A durable, queryable, evolving knowledge base per user — the fourth primitive next to Database, Storage and Auth. mem0-compatible REST surface, multi-signal retrieval, full audit history, per-tenant isolation.

What it does, in one paragraph

You hand it conversation messages. It (a) asks an LLM to extract durable facts and entities, (b) decides — fact by fact — whether each should be added, used to update an existing memory, used to delete a now-obsolete one, or skipped because we already know it. Writes go into a per-tenant mem.memories table (with pgvector embeddings + entity links + audit history).

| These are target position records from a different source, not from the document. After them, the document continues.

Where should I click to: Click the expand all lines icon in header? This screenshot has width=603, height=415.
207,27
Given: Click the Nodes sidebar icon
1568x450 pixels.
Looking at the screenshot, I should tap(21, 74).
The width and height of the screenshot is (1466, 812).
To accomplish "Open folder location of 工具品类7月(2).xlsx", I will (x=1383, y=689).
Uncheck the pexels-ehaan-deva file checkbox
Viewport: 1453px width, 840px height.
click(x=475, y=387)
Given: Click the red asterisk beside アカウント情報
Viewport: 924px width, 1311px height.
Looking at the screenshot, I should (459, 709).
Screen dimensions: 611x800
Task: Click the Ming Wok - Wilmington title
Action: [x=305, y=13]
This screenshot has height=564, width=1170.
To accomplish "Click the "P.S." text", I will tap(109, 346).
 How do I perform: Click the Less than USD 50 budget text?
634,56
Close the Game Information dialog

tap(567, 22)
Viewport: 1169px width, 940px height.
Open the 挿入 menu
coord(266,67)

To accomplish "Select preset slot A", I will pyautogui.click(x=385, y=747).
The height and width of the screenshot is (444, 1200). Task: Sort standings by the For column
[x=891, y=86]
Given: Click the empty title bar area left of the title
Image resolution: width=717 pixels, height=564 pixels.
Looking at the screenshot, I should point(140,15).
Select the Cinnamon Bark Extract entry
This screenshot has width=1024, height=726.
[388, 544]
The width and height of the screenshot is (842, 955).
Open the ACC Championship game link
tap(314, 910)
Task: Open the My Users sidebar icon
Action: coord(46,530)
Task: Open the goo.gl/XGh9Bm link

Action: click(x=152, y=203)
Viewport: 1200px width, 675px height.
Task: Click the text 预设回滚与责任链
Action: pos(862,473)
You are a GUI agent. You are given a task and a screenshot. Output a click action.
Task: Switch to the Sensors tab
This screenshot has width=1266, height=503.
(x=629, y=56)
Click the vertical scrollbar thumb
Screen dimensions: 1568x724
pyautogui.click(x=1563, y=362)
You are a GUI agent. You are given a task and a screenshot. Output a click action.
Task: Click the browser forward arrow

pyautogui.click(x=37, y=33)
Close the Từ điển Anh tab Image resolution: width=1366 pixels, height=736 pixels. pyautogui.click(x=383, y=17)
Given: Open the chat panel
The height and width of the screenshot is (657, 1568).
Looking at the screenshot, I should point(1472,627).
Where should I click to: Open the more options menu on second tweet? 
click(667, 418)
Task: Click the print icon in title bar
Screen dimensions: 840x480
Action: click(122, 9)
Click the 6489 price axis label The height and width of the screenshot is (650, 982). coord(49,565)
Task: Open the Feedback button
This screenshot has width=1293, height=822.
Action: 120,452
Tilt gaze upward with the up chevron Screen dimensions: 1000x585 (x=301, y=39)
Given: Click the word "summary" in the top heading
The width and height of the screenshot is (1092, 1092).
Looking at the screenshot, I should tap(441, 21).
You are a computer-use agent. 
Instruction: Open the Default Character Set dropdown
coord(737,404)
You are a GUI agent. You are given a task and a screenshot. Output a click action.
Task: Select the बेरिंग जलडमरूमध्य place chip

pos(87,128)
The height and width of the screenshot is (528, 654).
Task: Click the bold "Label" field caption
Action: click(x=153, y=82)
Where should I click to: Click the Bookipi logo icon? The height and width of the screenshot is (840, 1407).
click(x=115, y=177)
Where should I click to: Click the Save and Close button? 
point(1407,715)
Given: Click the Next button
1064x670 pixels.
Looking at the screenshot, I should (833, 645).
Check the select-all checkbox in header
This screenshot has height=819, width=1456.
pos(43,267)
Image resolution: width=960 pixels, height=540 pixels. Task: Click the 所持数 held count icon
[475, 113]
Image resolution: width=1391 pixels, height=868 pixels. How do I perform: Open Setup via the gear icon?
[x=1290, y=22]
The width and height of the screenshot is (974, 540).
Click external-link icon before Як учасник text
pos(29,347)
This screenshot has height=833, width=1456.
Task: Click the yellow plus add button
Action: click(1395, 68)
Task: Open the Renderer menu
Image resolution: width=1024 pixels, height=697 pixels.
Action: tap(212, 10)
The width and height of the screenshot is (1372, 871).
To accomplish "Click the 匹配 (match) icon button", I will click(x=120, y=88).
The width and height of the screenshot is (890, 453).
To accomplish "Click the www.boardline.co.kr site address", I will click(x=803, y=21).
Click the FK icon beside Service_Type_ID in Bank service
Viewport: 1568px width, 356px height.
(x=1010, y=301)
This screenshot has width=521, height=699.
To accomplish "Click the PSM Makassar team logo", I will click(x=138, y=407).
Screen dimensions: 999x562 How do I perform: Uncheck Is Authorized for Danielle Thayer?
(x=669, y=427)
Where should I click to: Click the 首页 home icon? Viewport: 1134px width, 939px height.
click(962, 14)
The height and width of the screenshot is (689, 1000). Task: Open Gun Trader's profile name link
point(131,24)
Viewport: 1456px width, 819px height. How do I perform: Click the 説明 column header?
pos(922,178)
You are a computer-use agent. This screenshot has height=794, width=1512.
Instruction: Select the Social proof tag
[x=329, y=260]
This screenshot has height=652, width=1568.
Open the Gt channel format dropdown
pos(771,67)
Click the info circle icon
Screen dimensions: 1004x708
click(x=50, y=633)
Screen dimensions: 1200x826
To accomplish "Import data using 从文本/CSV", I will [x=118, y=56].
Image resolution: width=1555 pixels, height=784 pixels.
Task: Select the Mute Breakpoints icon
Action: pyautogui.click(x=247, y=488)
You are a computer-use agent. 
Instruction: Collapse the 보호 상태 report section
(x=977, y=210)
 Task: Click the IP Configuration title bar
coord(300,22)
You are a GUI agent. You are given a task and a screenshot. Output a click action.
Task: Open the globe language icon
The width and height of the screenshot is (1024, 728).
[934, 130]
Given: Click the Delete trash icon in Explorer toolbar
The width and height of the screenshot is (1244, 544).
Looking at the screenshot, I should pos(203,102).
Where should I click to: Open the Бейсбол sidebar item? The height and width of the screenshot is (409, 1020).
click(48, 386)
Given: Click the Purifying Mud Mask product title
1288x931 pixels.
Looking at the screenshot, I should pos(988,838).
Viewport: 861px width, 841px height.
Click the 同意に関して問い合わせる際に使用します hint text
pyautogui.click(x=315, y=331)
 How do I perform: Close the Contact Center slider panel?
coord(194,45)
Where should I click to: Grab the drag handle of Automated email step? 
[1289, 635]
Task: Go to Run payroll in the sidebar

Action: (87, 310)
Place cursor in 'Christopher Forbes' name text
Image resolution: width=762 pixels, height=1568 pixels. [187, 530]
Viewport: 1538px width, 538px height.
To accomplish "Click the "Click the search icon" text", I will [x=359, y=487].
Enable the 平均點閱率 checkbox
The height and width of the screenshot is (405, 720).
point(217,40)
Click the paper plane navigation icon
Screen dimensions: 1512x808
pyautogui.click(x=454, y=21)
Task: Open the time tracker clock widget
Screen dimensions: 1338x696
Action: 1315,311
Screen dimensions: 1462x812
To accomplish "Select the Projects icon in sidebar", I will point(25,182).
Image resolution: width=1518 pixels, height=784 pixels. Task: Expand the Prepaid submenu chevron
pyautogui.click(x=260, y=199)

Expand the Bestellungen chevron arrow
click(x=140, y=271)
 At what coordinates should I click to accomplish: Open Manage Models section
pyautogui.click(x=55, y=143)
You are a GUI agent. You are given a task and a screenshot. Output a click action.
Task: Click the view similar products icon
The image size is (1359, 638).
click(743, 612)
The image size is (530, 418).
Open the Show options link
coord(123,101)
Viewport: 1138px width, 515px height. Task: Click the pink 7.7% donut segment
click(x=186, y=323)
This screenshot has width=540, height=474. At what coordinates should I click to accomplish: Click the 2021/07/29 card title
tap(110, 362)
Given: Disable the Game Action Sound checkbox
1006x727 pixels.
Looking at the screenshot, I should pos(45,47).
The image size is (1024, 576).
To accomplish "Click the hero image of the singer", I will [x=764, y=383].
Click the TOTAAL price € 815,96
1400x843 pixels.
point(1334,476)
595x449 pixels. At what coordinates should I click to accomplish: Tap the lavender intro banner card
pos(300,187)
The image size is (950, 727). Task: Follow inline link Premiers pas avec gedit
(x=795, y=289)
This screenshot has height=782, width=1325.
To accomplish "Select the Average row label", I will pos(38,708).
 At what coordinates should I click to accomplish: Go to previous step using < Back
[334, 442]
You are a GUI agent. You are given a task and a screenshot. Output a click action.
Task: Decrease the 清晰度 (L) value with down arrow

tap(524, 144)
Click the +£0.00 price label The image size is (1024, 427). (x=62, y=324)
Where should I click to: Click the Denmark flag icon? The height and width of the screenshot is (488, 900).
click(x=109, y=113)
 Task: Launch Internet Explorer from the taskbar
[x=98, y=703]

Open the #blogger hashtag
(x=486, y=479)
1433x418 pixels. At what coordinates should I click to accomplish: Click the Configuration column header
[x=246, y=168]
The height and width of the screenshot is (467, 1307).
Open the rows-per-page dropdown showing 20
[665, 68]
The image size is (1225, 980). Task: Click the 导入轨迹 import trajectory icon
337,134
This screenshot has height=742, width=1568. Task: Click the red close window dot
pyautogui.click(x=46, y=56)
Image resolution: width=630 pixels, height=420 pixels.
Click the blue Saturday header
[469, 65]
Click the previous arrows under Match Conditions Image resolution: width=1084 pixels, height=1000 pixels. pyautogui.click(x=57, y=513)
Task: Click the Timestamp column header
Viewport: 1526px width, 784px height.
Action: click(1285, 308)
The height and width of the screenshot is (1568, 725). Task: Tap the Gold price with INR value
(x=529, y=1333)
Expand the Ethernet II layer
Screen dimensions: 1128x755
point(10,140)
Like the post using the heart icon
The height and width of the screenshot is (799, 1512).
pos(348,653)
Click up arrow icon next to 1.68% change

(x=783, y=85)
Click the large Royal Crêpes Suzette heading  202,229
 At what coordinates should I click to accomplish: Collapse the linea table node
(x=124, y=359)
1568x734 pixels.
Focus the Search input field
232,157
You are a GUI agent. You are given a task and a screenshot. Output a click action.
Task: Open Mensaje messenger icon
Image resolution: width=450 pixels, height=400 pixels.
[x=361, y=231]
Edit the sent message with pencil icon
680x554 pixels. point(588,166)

Reads fuse vector cosine, BM25 keyword search and entity-link boost into a single ranked list.

Data layout

  • mem.memories — fact text + vector(N) embedding + owner triple + metadata
  • mem.memory_history — append-only ADD/UPDATE/DELETE audit log
  • mem.entities — extracted entities with linked_memory_ids[]
  • mem.session_messages — rolling N-message window per conversation

Retrieval pipeline

  1. Embed query (cached in-process via Caffeine)
  2. Vector search top-K with cosine distance (pgvector HNSW index)
  3. BM25 keyword search using ts_rank_cd against a GIN index
  4. Entity boost: extract query entities, look them up in mem.entities, distribute spread-attenuated boost to linked memories
  5. Fuse: combined = (sim + bm25_norm + entity_boost) / max_possible
  6. Return top-K ranked

Authorization

Every mem endpoint goes through MemoryAuthScope:

  • service_role apikey — sees the whole tenant; can pin any userId
  • Authenticated user — userId is forced from the JWT sub; if the body asks for a different userId, 403
  • Anonymous (apikey only, no Bearer) — refused

Defense in depth: the repository layer also takes the owner into the WHERE clause (findByIdForOwner), so even if the service layer ever has a bug, the SQL refuses cross-owner reads.

Providers

Chat LLM and embedding provider are independent, both configurable via application.yml:

nubase:
  mem:
    enabled: true
    chat-provider: openai          # openai | anthropic | generic
    embedding-provider: openai     # openai | generic
    embedding:
      model: text-embedding-3-small
      dimensions: 1536             # baked into vector(N) at tenant init
    chat:
      model: gpt-4o-mini
    search:
      default-top-k: 5
      entity-boost-enabled: true
      fts-config: simple           # english / zhparser for Chinese

The generic provider talks any OpenAI-compatible API: DashScope, DeepSeek, Moonshot, vLLM, Ollama. Anthropic uses the Claude Messages API and translates the system message + JSON mode automatically.

Operations

  • Migrate existing tenants: POST /auth/v1/admin/init/mem-schema?dbKey=<tenant> — idempotent, backfills the mem.* schema and grants on tenants that predate the memory module.
  • Reset: POST /mem/v1/reset (service_role) truncates every mem.* table for the current tenant. The Studio Settings page gates this behind a type-the-project-name confirmation.
  • Disable globally: Set nubase.mem.enabled=false — API returns 404, new tenants skip mem schema entirely, migrate endpoint refuses.
  • pgvector required: when enabled=true the tenant init fail-fasts if pgvector isn't available on the Postgres server. Recommended image: pgvector/pgvector:pg15.